▶ [RECORDED DATA]:

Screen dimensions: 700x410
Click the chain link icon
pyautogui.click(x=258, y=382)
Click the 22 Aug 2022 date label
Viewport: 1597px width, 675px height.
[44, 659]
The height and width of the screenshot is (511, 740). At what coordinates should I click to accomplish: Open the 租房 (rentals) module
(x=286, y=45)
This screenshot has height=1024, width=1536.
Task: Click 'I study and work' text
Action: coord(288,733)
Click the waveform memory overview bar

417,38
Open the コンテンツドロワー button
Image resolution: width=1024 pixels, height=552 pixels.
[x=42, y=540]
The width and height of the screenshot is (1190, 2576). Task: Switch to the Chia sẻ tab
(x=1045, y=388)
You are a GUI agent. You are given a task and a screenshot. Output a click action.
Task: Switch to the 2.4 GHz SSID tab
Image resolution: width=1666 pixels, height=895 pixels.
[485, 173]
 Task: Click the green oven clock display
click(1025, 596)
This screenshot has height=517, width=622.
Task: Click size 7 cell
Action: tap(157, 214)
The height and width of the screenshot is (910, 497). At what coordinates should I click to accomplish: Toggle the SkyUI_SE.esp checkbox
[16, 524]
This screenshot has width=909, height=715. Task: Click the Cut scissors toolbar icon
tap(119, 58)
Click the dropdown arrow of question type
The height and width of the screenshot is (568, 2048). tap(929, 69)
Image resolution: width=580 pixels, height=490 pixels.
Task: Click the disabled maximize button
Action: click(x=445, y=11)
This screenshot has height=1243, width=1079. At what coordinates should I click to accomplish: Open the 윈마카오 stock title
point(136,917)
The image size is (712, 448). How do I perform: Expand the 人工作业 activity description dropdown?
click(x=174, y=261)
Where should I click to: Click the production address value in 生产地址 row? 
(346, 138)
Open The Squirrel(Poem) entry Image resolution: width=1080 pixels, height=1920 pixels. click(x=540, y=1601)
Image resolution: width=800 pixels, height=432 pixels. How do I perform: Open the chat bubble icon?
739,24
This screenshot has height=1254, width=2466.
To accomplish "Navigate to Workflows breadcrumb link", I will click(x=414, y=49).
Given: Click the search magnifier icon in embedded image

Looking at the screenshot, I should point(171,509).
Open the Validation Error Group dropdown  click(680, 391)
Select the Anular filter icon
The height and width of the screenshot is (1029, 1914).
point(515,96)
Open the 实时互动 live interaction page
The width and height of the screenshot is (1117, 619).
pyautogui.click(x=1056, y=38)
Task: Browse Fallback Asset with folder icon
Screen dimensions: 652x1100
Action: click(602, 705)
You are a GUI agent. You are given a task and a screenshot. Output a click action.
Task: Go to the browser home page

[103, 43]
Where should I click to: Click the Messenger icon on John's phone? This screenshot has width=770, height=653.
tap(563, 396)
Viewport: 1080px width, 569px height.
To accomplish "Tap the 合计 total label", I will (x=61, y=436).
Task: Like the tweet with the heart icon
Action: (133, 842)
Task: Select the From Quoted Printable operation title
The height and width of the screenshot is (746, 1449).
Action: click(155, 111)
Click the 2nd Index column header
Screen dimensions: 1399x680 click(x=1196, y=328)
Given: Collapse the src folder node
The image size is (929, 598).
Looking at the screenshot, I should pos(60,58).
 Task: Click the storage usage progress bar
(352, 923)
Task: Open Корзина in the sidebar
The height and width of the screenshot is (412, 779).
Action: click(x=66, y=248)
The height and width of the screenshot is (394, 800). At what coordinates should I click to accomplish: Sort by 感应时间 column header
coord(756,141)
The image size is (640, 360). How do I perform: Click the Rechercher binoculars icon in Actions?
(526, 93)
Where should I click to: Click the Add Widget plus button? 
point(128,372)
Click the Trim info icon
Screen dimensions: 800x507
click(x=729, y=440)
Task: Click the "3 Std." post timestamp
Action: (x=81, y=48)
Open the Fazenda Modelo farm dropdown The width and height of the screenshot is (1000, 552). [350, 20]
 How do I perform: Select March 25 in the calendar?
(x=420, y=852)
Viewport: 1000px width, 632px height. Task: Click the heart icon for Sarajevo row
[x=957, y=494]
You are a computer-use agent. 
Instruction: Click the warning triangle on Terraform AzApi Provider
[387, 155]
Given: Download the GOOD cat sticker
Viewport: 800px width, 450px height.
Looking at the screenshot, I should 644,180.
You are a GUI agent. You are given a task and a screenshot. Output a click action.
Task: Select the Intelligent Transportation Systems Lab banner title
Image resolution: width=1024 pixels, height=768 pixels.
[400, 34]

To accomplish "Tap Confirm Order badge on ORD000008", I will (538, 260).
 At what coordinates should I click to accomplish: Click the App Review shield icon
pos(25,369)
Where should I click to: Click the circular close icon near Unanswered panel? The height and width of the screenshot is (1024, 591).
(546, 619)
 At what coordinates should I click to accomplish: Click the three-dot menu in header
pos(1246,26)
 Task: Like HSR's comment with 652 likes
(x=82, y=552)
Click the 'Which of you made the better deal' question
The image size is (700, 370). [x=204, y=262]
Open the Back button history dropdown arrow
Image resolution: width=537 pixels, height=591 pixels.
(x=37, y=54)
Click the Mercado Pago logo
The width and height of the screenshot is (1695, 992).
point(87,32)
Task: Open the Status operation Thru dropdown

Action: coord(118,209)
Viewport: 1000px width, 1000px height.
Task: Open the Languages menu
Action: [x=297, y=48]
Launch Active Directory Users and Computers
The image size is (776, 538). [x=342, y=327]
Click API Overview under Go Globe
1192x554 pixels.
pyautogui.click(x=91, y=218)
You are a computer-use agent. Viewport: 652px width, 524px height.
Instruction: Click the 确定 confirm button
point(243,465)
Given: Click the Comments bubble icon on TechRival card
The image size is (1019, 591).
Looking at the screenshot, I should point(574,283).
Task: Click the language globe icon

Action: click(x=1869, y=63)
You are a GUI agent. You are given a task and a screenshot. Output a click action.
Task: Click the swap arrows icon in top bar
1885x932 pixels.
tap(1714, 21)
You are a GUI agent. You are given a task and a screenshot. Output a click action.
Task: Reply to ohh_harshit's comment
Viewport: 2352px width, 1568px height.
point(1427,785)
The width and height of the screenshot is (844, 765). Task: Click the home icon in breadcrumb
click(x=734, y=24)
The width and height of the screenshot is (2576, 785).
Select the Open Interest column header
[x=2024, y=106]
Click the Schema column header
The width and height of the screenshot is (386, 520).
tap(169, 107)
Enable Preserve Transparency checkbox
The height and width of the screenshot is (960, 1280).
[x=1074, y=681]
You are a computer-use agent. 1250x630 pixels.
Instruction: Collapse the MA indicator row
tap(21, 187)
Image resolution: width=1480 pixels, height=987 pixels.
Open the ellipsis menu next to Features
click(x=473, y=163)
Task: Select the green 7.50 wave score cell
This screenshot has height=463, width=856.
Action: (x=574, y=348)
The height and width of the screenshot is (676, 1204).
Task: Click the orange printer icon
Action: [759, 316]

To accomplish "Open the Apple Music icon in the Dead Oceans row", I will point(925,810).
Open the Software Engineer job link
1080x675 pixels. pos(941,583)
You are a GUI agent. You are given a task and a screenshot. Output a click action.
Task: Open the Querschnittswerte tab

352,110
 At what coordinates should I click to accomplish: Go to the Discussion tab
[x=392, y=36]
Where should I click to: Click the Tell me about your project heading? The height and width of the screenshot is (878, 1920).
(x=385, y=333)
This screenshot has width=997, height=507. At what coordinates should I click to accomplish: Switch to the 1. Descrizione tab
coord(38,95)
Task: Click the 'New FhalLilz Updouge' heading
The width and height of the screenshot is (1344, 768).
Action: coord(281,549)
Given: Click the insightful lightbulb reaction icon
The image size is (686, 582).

▶ [TASK INSTRUCTIONS]:
Copying begins at the line that holds "Instruction: Collapse the MA indicator row" and ends at the last line of the data above, with both included and each line kept exactly.

▶ [WRITTEN RESPONSE]:
Instruction: Collapse the MA indicator row
tap(21, 187)
Image resolution: width=1480 pixels, height=987 pixels.
Open the ellipsis menu next to Features
click(x=473, y=163)
Task: Select the green 7.50 wave score cell
This screenshot has height=463, width=856.
Action: (x=574, y=348)
The height and width of the screenshot is (676, 1204).
Task: Click the orange printer icon
Action: [759, 316]

To accomplish "Open the Apple Music icon in the Dead Oceans row", I will point(925,810).
Open the Software Engineer job link
1080x675 pixels. pos(941,583)
You are a GUI agent. You are given a task and a screenshot. Output a click action.
Task: Open the Querschnittswerte tab

352,110
 At what coordinates should I click to accomplish: Go to the Discussion tab
[x=392, y=36]
Where should I click to: Click the Tell me about your project heading? The height and width of the screenshot is (878, 1920).
(x=385, y=333)
This screenshot has width=997, height=507. At what coordinates should I click to accomplish: Switch to the 1. Descrizione tab
coord(38,95)
Task: Click the 'New FhalLilz Updouge' heading
The width and height of the screenshot is (1344, 768).
Action: coord(281,549)
Given: Click the insightful lightbulb reaction icon
The image size is (686, 582).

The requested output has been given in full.